We can make Python run faster on multi-core CPUs, but one does not simply make use of multiple cores. We must design our programs carefully to leverage all available cores in a given machine effectively.
In this guide, you will learn the difference between regular (sequential) and parallel processing. You'll also learn about different techniques for running multiple processes simultaneously, effectively side-stepping the limitations of the Python interpreter.
By the end of the guide, you'll be able to write programs that run in parallel on all processors available and also as background processes.
Table of Contents
- Introduction
- CPU-Bound vs.
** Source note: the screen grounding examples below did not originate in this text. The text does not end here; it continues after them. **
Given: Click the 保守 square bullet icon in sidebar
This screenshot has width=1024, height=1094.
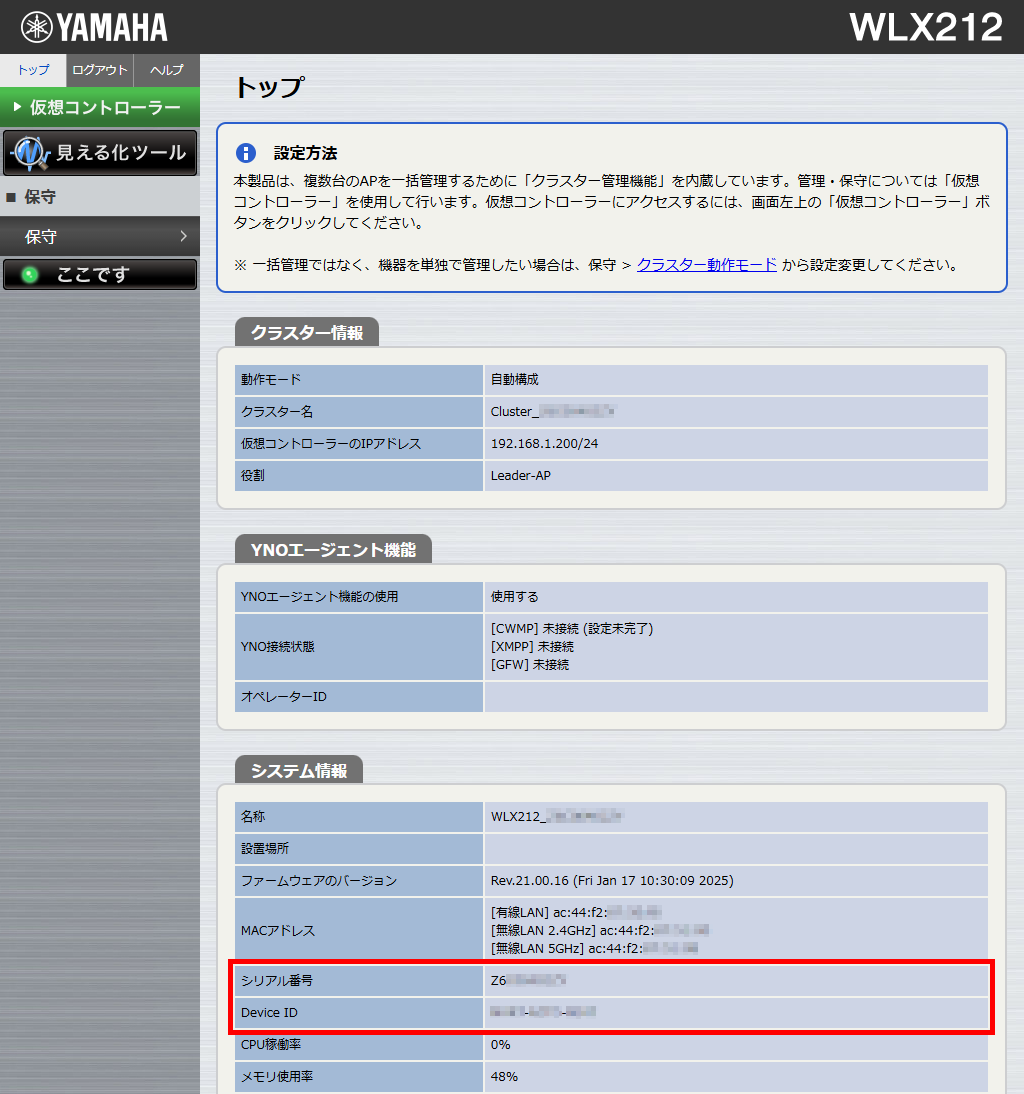Looking at the screenshot, I should click(x=13, y=197).
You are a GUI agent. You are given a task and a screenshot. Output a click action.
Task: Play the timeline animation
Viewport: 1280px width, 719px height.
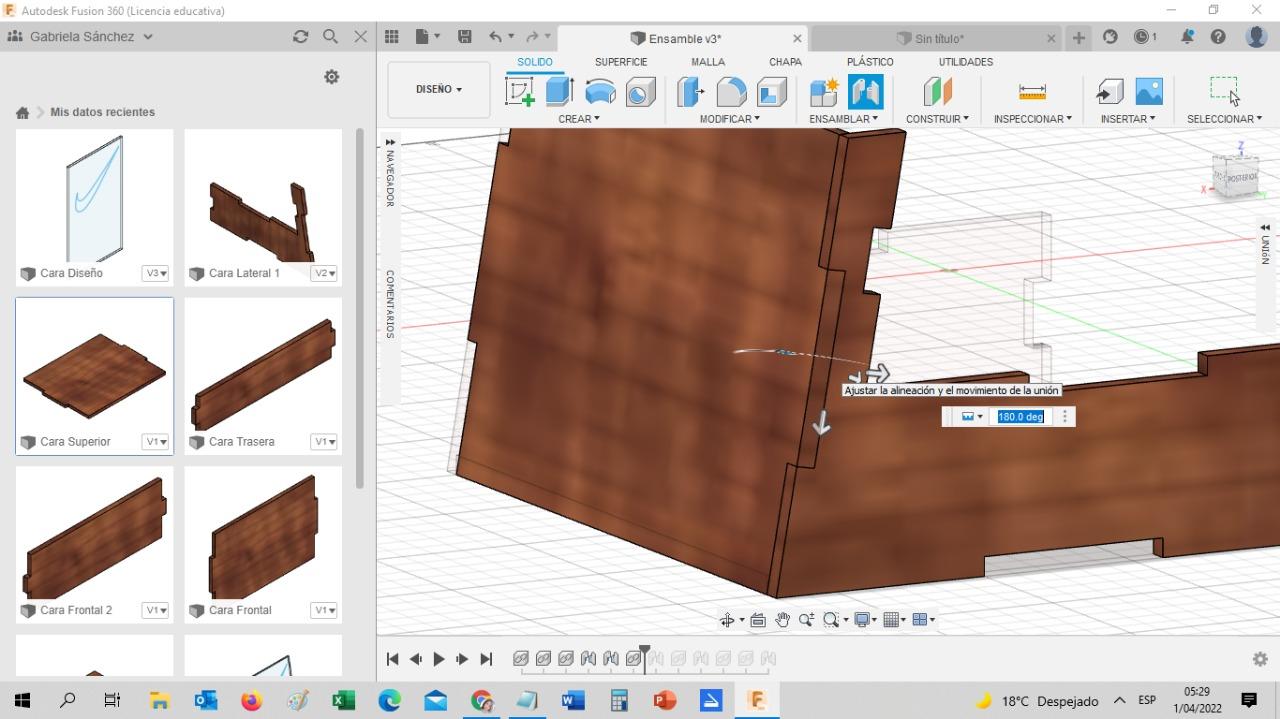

IO-Bound Tasks
- Race Conditions and Pitfalls
- Processes
- Process Pool
- ProcessPoolExecutor
- Coordination Between Processes
- Sharing State Between Processes
- When to use Processes
- Why Not Use Threads
- Why Not Use Asyncio
- Recap: Python Multiprocessing Best Practices
Introduction
Since the release of multi-core CPUs all the way back in 2001, we have seen processors grow faster than ever in their performance and capabilities. Modern smartphones and laptop computers today include as many as 8-core chips, and we can find high-end CPUs with up to 64 cores at affordable prices.
Most programs run in a single processor thread by default, so multi-core processors can run many of those programs simultaneously, using their different cores and threads. The OS coordinates with the CPU to run the programs on various cores as needed.
We can leverage multiple cores in Python and run parts of our programs simultaneously. But to be successful, we need to use the right strategy to run our tasks efficiently, depending on the task. This is known as multiprocessing and is the key to unlocking the full performance of our CPU.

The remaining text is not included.